● SELECTED EXTRACT:
....................

With the head being pulled forward and the extensors of the upper back reflexively tightening, guess which segments of the spinal cord provide sympathetic supply to the heart, T1, T4 or 5? Could both of these compressions add to an over stimulation of the heart neurologically, a kind of structural squeeze play that begins with a functionally shortened esophagus. How many of your clients present to you with pain and muscle spasm between their shoulder blades? Loosening the tension of the pericardial sac is another contribution to "freeing the heart." My proposed definition of stress has been that in response to the intensity, repetition or duration of what is experienced by an individual as a stressor will result in the body sacs cringing and that the tubes within organs and between organs will shorten and narrow.6 This might happen either in response to a sudden occurrence or insidiously, over a long period of time which might include multiple events.
Many technique orientations might assist the pericardial sac to loosen. Those which I most commonly employ are unwinding and recoil techniques. The basics of unwinding were learned from Dr. John Upledger, developer of CranioSacral Therapy and the recoil techniques from Dr. Jean Pierre Barral the developer of Visceral Manipulation.7,8 Dr. Barral would want me to acknowledge the he learned recoil technique from, Dr. Paul Chauffour, the developer of the Mechanical Link approach to osteopathic manual therapy.9
A rather curious phenomena has occurred five times over the past 10 years where I actually felt the heart shift its position between my anterior-posterior placed palms when using a combination of unwinding and recoils techniques in a rhythmic fashion. The reason I mention it is the exceptionally positive response of the clients for whom this happened. All reported fewer somatic ailments and increased energy in their daily lives. Whether this was a shifting of position between the esophagus and the heart or a rotation, side shift or caudal or cranial slide of the heart as a whole, is unclear. Yet, it did happen and the clients felt much better. In this series, I am recounting what may be possible, not what can be predicted.
Another technique I have found to be helpful to lessening resistance within the thorax is the fascial stretching of the pleural sacs of the lungs. This is accomplished by softly anchoring the pleural dome of the lungs and caudally stretching the tissues adjacent to the sternum and just above and below the breast area. The intention here is to assist the sliding of the pleural sacs and to assist the ease of movement between the pericardial and pleural sacs.8 Reducing the resistance within the thoracic cage is the therapeutic goal. If the heart has less resistance to its expansion, it is my conjecture that it's coronary arteries are more likely to expand as well which may reduce the speed or quantity in the build-up of plaques within these crucial arteries. A river with a steady current has less sediment accumulation. Are our arteries really that different from other natural containers of moving fluid? To reprise, my clinical experience suggests that applying our palpation efforts to the structures "inside" the thoracic cavity is the most efficient way toward easing the tensions that the heart must overcome during its expansion phase. Such efforts positively contribute to "freeing the heart."

....................

● DATA LISTING:
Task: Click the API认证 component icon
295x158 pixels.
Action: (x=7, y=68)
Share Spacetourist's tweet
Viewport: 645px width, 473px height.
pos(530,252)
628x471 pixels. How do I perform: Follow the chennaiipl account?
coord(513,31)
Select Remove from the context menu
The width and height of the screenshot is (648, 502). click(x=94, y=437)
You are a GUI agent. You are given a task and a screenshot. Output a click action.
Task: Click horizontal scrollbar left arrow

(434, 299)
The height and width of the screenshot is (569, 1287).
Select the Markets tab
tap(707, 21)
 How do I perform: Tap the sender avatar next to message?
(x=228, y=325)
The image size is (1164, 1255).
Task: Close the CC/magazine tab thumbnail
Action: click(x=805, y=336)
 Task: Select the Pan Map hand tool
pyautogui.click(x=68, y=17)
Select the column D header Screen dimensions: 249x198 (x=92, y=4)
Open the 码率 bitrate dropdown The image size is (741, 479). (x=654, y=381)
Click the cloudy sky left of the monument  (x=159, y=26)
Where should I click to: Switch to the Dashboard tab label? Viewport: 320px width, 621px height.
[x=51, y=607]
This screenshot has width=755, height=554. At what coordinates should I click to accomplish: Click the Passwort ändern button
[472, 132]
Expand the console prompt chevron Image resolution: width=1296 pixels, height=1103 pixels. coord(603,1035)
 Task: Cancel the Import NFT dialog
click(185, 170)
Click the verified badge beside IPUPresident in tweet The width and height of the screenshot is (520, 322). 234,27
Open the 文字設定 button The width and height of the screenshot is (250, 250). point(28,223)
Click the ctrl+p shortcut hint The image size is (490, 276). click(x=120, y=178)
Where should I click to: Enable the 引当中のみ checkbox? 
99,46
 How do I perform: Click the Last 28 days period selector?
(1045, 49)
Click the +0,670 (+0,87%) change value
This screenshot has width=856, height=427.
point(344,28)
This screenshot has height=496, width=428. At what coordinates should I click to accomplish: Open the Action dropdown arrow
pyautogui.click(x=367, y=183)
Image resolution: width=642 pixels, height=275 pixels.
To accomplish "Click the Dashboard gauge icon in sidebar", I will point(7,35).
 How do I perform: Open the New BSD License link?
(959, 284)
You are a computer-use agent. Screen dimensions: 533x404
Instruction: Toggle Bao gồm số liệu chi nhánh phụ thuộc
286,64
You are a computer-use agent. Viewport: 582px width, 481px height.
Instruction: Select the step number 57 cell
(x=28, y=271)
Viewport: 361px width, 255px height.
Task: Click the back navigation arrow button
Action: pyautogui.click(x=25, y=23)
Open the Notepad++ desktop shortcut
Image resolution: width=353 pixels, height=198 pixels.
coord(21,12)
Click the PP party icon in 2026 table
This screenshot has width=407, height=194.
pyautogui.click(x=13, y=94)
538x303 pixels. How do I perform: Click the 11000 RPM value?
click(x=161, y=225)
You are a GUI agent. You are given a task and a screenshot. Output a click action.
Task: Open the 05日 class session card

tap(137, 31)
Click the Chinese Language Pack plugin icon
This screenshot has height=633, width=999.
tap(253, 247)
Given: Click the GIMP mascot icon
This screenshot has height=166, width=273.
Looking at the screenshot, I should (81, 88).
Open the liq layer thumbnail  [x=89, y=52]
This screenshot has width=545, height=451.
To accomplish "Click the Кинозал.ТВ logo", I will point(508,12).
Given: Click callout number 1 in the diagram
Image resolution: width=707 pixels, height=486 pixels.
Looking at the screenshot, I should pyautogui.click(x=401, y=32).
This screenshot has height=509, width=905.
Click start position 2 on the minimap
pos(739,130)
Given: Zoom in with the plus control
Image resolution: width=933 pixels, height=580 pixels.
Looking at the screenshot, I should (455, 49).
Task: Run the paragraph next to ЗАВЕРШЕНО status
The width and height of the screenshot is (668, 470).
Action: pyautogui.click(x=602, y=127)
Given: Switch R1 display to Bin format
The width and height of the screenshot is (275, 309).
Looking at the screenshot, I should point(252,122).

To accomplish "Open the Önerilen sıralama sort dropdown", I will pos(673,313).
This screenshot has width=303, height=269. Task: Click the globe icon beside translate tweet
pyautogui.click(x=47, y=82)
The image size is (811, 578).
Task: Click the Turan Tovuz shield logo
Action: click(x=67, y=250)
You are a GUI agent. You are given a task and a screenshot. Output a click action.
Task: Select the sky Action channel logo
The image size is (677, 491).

....................

● EXERCISE REQUIREMENTS:
State whether each statement agrees with the passage on freeing the heart, answering yes or no and quoting the words of the passage that decide it: (a) The author learned the basics of unwinding from Dr. Jean Pierre Barral. (b) The author felt the heart shift its position five times over the past 10 years. (c) The fascial stretching of the pleural sacs involves softly anchoring the pleural dome of the lungs. Rely only on the passage on freeing the heart.

● ANSWER BELOW:
(a) No: "The basics of unwinding were learned from Dr. John Upledger, developer of CranioSacral Therapy"
(b) Yes: "A rather curious phenomena has occurred five times over the past 10 years where I actually felt the heart shift its position"
(c) Yes: "This is accomplished by softly anchoring the pleural dome of the lungs"